**Assignment:**
Every line from the line containing "The width and" through the end of the data is to be reproduced exactly, excluding pictures.

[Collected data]
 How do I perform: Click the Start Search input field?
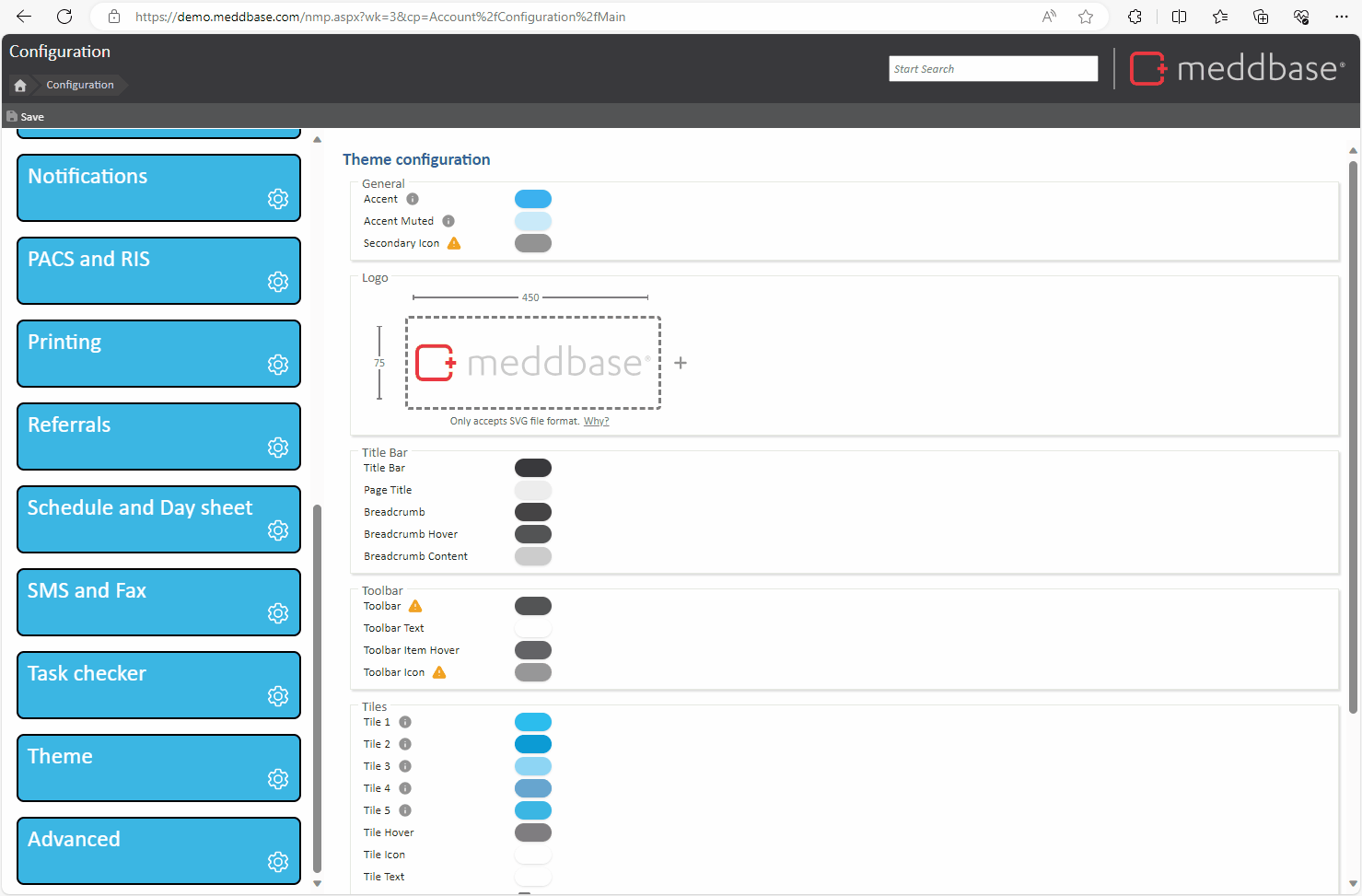(993, 69)
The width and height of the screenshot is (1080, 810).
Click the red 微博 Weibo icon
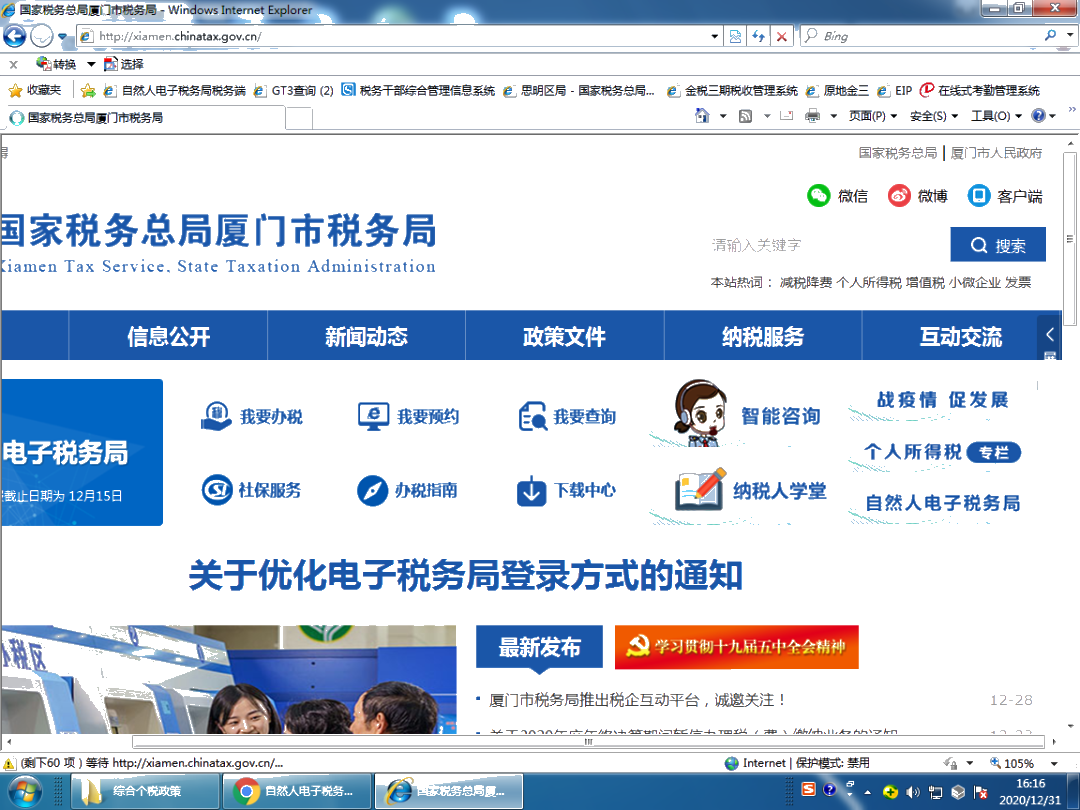coord(899,195)
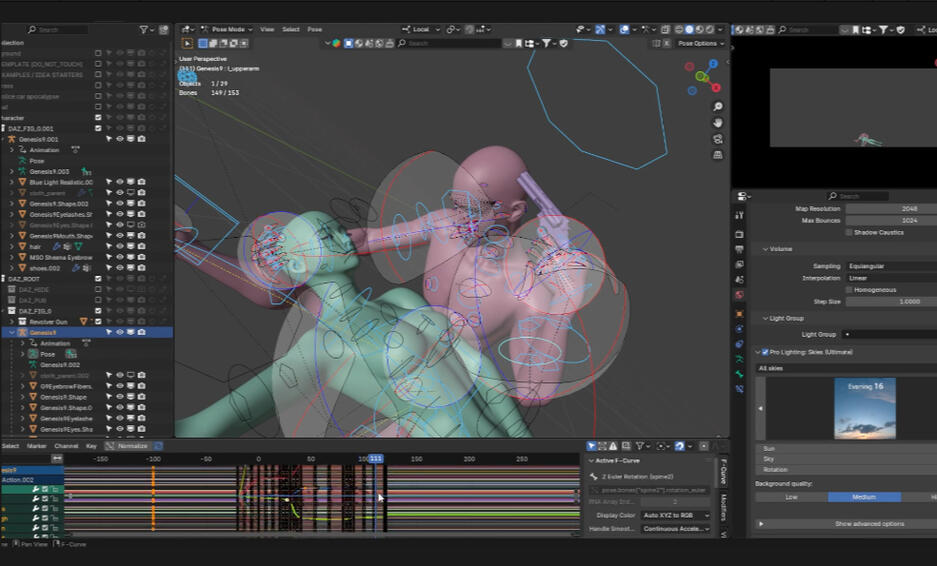The height and width of the screenshot is (566, 937).
Task: Click the zoom magnifier viewport gizmo
Action: pyautogui.click(x=718, y=107)
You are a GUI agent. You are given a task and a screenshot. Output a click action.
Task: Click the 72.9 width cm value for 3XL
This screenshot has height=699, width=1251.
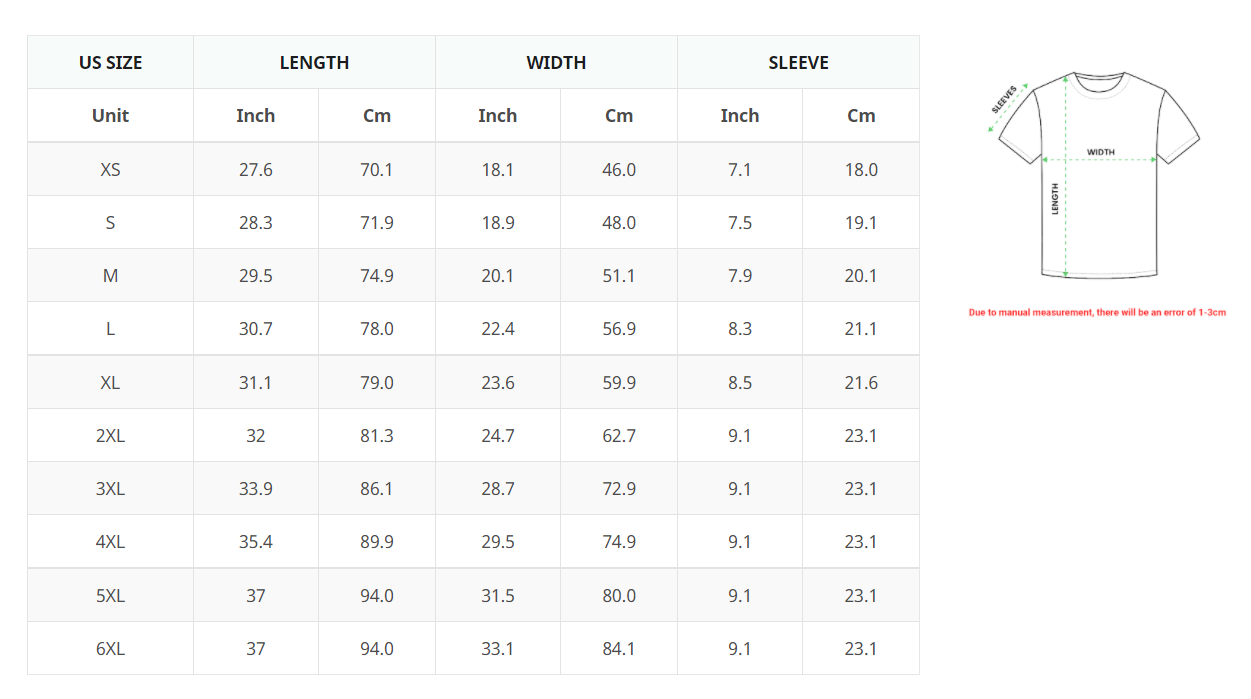tap(619, 489)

**Response to this exercise:**
The width and height of the screenshot is (1080, 810).
Click the red 微博 Weibo icon
coord(899,195)
The height and width of the screenshot is (566, 937).
Task: Click the zoom magnifier viewport gizmo
Action: pyautogui.click(x=718, y=107)
You are a GUI agent. You are given a task and a screenshot. Output a click action.
Task: Click the 72.9 width cm value for 3XL
This screenshot has height=699, width=1251.
tap(619, 489)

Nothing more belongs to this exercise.